In the hierarchy of research designs, the results of randomized controlled trials are considered to be evidence of the highest grade, whereas observational studies are viewed having less validity, because they might overestimate treatment effects. Therefore, we designed two multicenter randomized controlled trials (MARADONA trial, NCT01936168 and MESSI trial, NTR4613). The aim of both ongoing trials is twofold. First, it hypothesizes that anatomical success of MOCA is comparable with RFA in the treatment of GSV and SSV insufficiency. Secondly, it aims to demonstrate that MOCA is associated with less postprocedural pain than RFA. A cost analysis comparing MOCA with RFA will also be performed in the MARADONA study. In the background of increasing health resources, a rational cost analysis is necessary to determine the position of MOCA with other endovenous techniques. Nevertheless, the actual costs of treatment are influenced by several factors that should be encountered in the economic value of a new technique. For example, postprocedural pain leading to a longer recovery and delayed return to work;
the shorter time to perform the procedure; long term clinical and anatomical success;
and the number of re-interventions need to be evaluated as well. Our hypothesis, that adjunctive procedures are carried out less frequent after MOCA is an interesting point in terms of patient satisfaction and costs.
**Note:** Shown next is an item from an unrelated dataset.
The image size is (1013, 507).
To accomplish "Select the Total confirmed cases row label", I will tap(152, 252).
Also, a comparison in outcome between polidocanol and sotradecol would be very interesting to evaluate. Sotradecol is known to be a more potent sclerosant than polidocanol. Moreover, the outcome of MOCA with sotradecol appears to be slightly better than MOCA with polidocanol, as shown in chapter 2, but this observation is not evidence based. A randomized controlled trial that compares anatomical success of MOCA between patients treated with sotradecol versus polidocanol is an appropriate approach to study this issue. Unfortunately sotradecol is not registered in the Netherlands, and our study group is not able to design this study.
Histopathological outcomes are important in order to expose the mechanism of action of a technique and offers opportunities to improve the clinical results by adjusting details of the technique. There is only one study that has examined the effect of MOCA on the vein wall20. We have commenced an animal study that evaluates the histological effects of MOCA, sclerotherapy and mechanical abrasion without infusion of a sclerosant. Analysis of the specimens will be performed directly and six weeks after the procedure.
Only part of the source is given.